:: Excerpted records ::
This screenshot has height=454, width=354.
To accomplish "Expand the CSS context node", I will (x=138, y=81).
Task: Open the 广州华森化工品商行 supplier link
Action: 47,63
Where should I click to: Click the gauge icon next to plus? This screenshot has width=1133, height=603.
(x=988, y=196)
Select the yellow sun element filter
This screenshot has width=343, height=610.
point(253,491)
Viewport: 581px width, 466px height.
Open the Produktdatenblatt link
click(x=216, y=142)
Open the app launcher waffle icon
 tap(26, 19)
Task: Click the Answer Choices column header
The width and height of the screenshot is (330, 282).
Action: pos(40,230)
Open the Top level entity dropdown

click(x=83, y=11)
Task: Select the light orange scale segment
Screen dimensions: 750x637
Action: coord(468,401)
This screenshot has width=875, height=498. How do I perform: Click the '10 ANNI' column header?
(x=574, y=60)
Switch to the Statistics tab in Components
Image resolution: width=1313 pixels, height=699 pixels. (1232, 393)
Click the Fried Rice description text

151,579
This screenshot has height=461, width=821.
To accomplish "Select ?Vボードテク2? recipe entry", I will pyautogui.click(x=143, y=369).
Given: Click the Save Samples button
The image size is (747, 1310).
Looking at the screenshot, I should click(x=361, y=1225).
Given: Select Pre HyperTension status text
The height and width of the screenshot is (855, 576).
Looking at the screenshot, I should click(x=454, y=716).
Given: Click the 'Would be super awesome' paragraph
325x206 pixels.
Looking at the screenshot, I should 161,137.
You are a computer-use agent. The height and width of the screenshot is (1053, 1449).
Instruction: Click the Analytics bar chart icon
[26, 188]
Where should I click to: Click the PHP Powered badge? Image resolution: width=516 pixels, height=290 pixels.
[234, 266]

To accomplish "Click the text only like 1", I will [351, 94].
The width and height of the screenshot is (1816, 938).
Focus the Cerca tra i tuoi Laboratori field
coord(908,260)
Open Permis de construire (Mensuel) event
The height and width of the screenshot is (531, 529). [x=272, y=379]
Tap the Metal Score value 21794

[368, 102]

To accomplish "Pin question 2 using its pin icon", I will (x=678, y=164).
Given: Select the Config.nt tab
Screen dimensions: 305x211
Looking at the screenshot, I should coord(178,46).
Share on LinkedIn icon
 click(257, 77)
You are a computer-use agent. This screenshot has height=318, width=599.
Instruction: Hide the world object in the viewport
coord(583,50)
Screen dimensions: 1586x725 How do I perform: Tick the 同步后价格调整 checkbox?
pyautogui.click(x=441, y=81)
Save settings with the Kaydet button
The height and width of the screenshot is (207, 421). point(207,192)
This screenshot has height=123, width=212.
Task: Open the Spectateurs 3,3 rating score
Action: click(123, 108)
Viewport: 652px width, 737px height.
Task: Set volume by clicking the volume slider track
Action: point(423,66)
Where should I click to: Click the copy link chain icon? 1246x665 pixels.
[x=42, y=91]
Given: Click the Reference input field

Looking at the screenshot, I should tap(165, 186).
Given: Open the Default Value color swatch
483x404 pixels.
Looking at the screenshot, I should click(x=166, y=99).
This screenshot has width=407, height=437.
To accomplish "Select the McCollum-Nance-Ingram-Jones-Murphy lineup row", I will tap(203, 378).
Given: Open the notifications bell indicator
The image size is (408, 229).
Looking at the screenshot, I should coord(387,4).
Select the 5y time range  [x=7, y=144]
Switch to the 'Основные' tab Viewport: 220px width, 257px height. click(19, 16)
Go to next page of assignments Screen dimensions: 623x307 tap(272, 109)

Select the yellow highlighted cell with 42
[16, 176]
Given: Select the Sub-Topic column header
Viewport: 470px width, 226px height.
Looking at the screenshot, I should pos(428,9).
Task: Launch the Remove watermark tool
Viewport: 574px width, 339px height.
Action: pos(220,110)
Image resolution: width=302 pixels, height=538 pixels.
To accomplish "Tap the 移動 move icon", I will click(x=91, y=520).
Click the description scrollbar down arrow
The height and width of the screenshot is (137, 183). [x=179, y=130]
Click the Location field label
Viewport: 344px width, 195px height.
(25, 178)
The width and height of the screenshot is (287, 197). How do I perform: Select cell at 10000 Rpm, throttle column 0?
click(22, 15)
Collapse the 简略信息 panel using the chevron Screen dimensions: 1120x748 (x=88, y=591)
:::
▸ **Brief**: Would you copy the data exactly as shown above?

▸ **Expected output**:
This screenshot has height=454, width=354.
To accomplish "Expand the CSS context node", I will (x=138, y=81).
Task: Open the 广州华森化工品商行 supplier link
Action: 47,63
Where should I click to: Click the gauge icon next to plus? This screenshot has width=1133, height=603.
(x=988, y=196)
Select the yellow sun element filter
This screenshot has width=343, height=610.
point(253,491)
Viewport: 581px width, 466px height.
Open the Produktdatenblatt link
click(x=216, y=142)
Open the app launcher waffle icon
 tap(26, 19)
Task: Click the Answer Choices column header
The width and height of the screenshot is (330, 282).
Action: pos(40,230)
Open the Top level entity dropdown

click(x=83, y=11)
Task: Select the light orange scale segment
Screen dimensions: 750x637
Action: coord(468,401)
This screenshot has width=875, height=498. How do I perform: Click the '10 ANNI' column header?
(x=574, y=60)
Switch to the Statistics tab in Components
Image resolution: width=1313 pixels, height=699 pixels. (1232, 393)
Click the Fried Rice description text

151,579
This screenshot has height=461, width=821.
To accomplish "Select ?Vボードテク2? recipe entry", I will pyautogui.click(x=143, y=369).
Given: Click the Save Samples button
The image size is (747, 1310).
Looking at the screenshot, I should click(x=361, y=1225).
Given: Select Pre HyperTension status text
The height and width of the screenshot is (855, 576).
Looking at the screenshot, I should click(x=454, y=716).
Given: Click the 'Would be super awesome' paragraph
325x206 pixels.
Looking at the screenshot, I should 161,137.
You are a computer-use agent. The height and width of the screenshot is (1053, 1449).
Instruction: Click the Analytics bar chart icon
[26, 188]
Where should I click to: Click the PHP Powered badge? Image resolution: width=516 pixels, height=290 pixels.
[234, 266]

To accomplish "Click the text only like 1", I will [351, 94].
The width and height of the screenshot is (1816, 938).
Focus the Cerca tra i tuoi Laboratori field
coord(908,260)
Open Permis de construire (Mensuel) event
The height and width of the screenshot is (531, 529). [x=272, y=379]
Tap the Metal Score value 21794

[368, 102]

To accomplish "Pin question 2 using its pin icon", I will (x=678, y=164).
Given: Select the Config.nt tab
Screen dimensions: 305x211
Looking at the screenshot, I should coord(178,46).
Share on LinkedIn icon
 click(257, 77)
You are a computer-use agent. This screenshot has height=318, width=599.
Instruction: Hide the world object in the viewport
coord(583,50)
Screen dimensions: 1586x725 How do I perform: Tick the 同步后价格调整 checkbox?
pyautogui.click(x=441, y=81)
Save settings with the Kaydet button
The height and width of the screenshot is (207, 421). point(207,192)
This screenshot has height=123, width=212.
Task: Open the Spectateurs 3,3 rating score
Action: click(123, 108)
Viewport: 652px width, 737px height.
Task: Set volume by clicking the volume slider track
Action: point(423,66)
Where should I click to: Click the copy link chain icon? 1246x665 pixels.
[x=42, y=91]
Given: Click the Reference input field

Looking at the screenshot, I should tap(165, 186).
Given: Open the Default Value color swatch
483x404 pixels.
Looking at the screenshot, I should click(x=166, y=99).
This screenshot has width=407, height=437.
To accomplish "Select the McCollum-Nance-Ingram-Jones-Murphy lineup row", I will tap(203, 378).
Given: Open the notifications bell indicator
The image size is (408, 229).
Looking at the screenshot, I should coord(387,4).
Select the 5y time range  [x=7, y=144]
Switch to the 'Основные' tab Viewport: 220px width, 257px height. click(19, 16)
Go to next page of assignments Screen dimensions: 623x307 tap(272, 109)

Select the yellow highlighted cell with 42
[16, 176]
Given: Select the Sub-Topic column header
Viewport: 470px width, 226px height.
Looking at the screenshot, I should pos(428,9).
Task: Launch the Remove watermark tool
Viewport: 574px width, 339px height.
Action: pos(220,110)
Image resolution: width=302 pixels, height=538 pixels.
To accomplish "Tap the 移動 move icon", I will click(x=91, y=520).
Click the description scrollbar down arrow
The height and width of the screenshot is (137, 183). [x=179, y=130]
Click the Location field label
Viewport: 344px width, 195px height.
(25, 178)
The width and height of the screenshot is (287, 197). How do I perform: Select cell at 10000 Rpm, throttle column 0?
click(22, 15)
Collapse the 简略信息 panel using the chevron Screen dimensions: 1120x748 (x=88, y=591)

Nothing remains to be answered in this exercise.